Occorre fare di necessità virtù e, dati i tempi che corrono, pensare di chiudere il bilancio aziendale 2020 agli stessi livelli del 2019, pur dovendo così rinunciare a ogni margine di crescita preventivato, può essere considerato un aspetto positivo. La pensano così i vertici di Advan, l’azienda di Amaro che produce i sistemi implantari più innovativi per l’odontoiatria di avanguardia. «La domanda interna è ripresa con un andamento migliore rispetto al previsto – illustra il presidente e amministratore delegato, Mario Zearo.
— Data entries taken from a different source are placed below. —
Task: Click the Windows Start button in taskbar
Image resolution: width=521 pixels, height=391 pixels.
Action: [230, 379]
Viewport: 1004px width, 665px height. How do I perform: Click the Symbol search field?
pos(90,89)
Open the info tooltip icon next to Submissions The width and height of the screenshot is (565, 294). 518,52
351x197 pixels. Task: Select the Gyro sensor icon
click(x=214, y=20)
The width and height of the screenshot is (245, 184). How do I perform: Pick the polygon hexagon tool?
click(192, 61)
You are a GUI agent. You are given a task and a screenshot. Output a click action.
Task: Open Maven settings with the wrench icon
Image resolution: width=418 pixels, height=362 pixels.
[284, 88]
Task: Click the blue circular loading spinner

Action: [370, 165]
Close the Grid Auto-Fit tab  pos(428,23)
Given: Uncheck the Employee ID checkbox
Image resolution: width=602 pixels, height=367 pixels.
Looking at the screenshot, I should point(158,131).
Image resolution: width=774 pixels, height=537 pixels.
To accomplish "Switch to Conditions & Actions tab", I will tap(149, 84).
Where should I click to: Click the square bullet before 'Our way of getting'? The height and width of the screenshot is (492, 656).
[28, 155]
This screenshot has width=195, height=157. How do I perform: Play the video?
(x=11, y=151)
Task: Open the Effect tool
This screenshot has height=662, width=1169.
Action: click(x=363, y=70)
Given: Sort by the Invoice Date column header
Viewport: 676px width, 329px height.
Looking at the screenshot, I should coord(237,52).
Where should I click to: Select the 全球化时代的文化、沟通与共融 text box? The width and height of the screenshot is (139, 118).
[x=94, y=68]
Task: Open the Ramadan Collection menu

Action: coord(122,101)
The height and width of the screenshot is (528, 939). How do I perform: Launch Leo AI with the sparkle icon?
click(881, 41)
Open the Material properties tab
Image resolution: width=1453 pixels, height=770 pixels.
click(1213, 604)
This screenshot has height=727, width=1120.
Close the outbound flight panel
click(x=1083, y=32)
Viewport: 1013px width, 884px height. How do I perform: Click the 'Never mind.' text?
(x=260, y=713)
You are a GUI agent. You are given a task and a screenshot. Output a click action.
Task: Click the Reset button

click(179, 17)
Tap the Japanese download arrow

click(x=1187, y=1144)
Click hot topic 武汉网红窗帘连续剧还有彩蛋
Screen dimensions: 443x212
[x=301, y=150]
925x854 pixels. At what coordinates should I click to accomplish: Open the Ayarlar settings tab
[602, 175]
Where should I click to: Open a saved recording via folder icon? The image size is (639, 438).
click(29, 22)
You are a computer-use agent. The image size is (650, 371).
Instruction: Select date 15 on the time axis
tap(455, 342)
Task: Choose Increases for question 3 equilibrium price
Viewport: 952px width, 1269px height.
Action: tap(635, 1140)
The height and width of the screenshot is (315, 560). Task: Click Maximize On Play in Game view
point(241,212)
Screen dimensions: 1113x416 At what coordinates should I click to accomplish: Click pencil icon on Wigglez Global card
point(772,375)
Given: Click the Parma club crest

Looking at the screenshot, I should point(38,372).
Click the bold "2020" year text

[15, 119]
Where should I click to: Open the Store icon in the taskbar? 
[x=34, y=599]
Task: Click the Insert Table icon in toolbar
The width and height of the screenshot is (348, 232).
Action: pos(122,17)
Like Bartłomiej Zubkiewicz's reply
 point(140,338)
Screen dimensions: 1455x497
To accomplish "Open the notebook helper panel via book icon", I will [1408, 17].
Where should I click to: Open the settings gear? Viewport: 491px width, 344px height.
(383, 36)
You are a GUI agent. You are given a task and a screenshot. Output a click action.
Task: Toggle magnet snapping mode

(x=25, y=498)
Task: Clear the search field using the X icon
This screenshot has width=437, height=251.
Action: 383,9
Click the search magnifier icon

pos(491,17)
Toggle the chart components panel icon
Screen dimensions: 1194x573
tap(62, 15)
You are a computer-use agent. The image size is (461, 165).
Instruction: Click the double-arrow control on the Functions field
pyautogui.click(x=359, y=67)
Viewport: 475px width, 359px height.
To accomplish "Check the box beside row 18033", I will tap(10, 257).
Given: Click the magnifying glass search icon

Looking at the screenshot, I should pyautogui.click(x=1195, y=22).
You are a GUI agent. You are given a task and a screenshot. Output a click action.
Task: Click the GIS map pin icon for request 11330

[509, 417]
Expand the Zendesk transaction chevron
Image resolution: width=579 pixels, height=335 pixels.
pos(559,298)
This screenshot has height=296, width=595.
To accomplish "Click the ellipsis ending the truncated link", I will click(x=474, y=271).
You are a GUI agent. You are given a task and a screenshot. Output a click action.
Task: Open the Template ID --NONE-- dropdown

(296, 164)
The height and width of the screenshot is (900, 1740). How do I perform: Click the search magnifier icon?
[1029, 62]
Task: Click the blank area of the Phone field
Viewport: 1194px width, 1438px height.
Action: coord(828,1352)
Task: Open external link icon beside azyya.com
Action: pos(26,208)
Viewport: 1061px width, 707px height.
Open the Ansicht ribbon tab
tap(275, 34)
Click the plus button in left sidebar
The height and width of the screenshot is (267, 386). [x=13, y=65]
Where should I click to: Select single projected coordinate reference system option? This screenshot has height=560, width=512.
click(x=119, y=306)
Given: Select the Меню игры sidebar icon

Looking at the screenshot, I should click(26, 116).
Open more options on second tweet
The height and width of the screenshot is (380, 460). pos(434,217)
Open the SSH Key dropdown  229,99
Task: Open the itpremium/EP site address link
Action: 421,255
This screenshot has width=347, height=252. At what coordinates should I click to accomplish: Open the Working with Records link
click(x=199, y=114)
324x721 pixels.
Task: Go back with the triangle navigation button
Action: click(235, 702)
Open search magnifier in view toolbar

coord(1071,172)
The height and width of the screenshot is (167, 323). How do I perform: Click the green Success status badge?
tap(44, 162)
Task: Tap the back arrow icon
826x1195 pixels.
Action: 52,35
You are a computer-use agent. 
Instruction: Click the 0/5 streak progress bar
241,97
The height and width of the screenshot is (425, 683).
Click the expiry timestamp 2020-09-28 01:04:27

Ciò che è rimasto invece al palo sono i nostri progetti di espansione verso l’estero, poiché l’andamento del Covid 19 ha pesantemente influenzato gli spostamenti nostri e dei nostri possibili nuovi clienti». Nel 2020, inoltre, i nuovi prodotti che l’azienda ha immesso sul mercato proprio poco prima del lockdown non hanno potuto godere appieno del piano di diffusione predisposto. «Ciononostante – sintetizza Zearo – le prime stime ci dicono che manterremo il fatturato entro un -25% rispetto a quello di previsione, azzerando di fatto tutta la crescita che pensavamo di poter realizzare nel corso dell’anno. In definitiva, i numeri saranno quelli del 2019». Il nuovo scenario ad Advan è stato affrontato attraverso «una rimodulazione dei costi» resa sufficientemente agevole dal fatto che «non abbiamo dovuto mettere in conto le uscite per la partecipazione e fiere e congressi, per noi una voce significativa e pesante». Il ricorso alla cassa integrazione è stato minimo, «contenuto ad aprile e maggio». Confermati quindi tutti i dipendenti, Advan ha agito solo su due contratti a termine, non rinnovandoli. Nonostante le nuove e più restrittive disposizioni governative anti Covid – l’uso della mascherina anche all’aperto –, Zearo guarda con una certa fiducia e determinazione al 2021, perché ci sono segnali considerati interessanti. Il bilancio 2020 è confermata a 1,950 milioni, con una progressione stimata fino a 5,5 milioni nel 2024. Il mercato è diviso tra il 43,6% in Italia e la restante quota, 56,4% all’estero. Percentuali sostanzialmente destinate a restare tali nel prossimo quadriennio. L’azienda, inoltre, continuerà ad investire, con cifre variabili di anno in anno e con una punta di 3 milioni nel 2021.